BEGIN Dataset excerpts
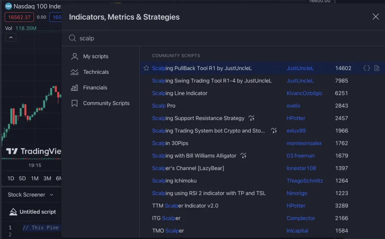Add the Scalp Pro indicator

[x=164, y=106]
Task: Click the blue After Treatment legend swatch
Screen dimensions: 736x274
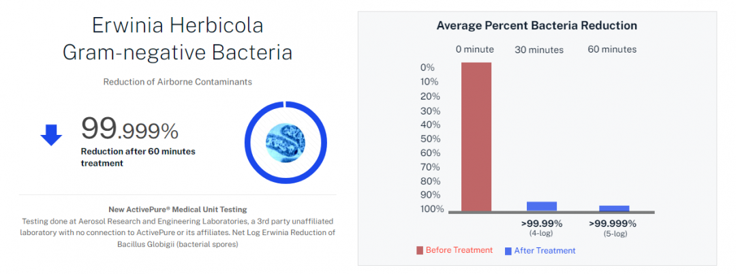Action: (x=508, y=250)
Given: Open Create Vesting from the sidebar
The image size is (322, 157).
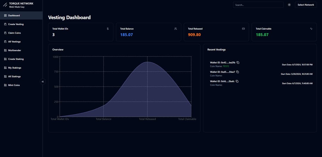Looking at the screenshot, I should tap(16, 24).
END Dataset excerpts
Instructions for the task >>
The answer must be the lines above from the line that contains "Given: Open Create Vesting from the sidebar" to the final line of the data, word for word, with no pictures.

Answer box >>
Given: Open Create Vesting from the sidebar
The image size is (322, 157).
Looking at the screenshot, I should tap(16, 24).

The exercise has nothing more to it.